Last Sunday evening’s 60 Minutes on CBS had a long and very useful segment about the why’s of the Wall Street collapse, and why the Big Dogs on the Street haven’t learned their lessons. It is very worth your while to watch the segment in its entirety. It is about half an hour.
Earlier in the week, and presumably this week as well, the monolith U.S. Chamber of Commerce has been flooding the local TV airwaves with intentionally scary prime time ads against Health Care Reform legislation. The prime target is Rep. Collin Peterson, in Minnesota’s rural 7th District, a sprawling rural district that essentially covers the western third of Minnesota. Peterson is a Democrat, and apparently is viewed as a target because he is wavering on supporting health care reform.

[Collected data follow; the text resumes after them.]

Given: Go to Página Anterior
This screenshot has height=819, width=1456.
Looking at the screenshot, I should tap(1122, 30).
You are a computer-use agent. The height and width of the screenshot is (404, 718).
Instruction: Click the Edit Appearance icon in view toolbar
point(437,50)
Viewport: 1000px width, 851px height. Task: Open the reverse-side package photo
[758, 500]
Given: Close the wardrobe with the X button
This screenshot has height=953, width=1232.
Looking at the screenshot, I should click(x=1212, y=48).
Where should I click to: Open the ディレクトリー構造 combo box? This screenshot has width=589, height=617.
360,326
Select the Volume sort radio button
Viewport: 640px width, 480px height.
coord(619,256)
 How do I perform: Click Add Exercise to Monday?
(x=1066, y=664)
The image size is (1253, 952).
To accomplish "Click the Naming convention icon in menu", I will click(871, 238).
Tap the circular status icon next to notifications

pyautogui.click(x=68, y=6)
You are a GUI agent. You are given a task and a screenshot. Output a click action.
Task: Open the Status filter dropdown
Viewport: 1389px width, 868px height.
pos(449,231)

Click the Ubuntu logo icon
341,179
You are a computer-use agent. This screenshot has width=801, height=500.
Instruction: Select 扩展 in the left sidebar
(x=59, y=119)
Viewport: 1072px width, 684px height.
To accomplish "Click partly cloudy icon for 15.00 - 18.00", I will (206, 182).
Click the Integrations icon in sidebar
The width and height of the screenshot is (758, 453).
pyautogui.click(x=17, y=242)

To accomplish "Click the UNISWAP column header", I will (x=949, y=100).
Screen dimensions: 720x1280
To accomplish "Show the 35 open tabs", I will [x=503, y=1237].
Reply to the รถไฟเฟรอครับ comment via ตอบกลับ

Yesterday, I read an interesting commentary by Bill Moyers and Michael Winship about the U.S. Chamber of Commerce and its campaign. Succinctly, the U.S. Chamber is not really what it portrays itself to be: a coalition of small business owners across the U.S. It’s funding comes primarily from 19 major corporations who names are not disclosed (and need not be). You can read the commentary, published on Friday, March 12, here.
The Chamber of Commerce’s railing against Health Care Reform seems absurd on its face. After all, all of these supposed “trillions of dollars” and “billions in new taxes” they allege will be spent will flow into Big Business coffers, one way or another. Capitalism will make out big time from Reform. I think the real back story here is that the Chamber fears competition, and regulation, both of which are positives for consumers, but bad if one’s sole objective is making more and more and more money. But…what do I know?
Also last Sunday in the Minneapolis Star Tribune was a long front page article in the OpEx (Commentary) section about government subsidies to farmers, who gets them, and why they continue, even though they are dinosaurs which basically benefit the biggest farmers the most, and generally hurt agriculture and the economy. The same Rep Collin Peterson, mentioned above, is the Chair of the House Committee that fails to rein in the subsidies. His problem: reelection. This is not an uncommon problem for legislators. “We the people” regularly kill ourselves by our own greed and stupidity. To be courageous and a lawmaker is an almost certain recipe for political death.
None of these links are uplifting, about our future, but nonetheless they are informative, and worth the time to watch and or read.
And then to act.
Knowledge is power, but only if it is used and shared.
* – My apologies to dogs, for which I have great affection. I’m talking about the occasional destructive rogues.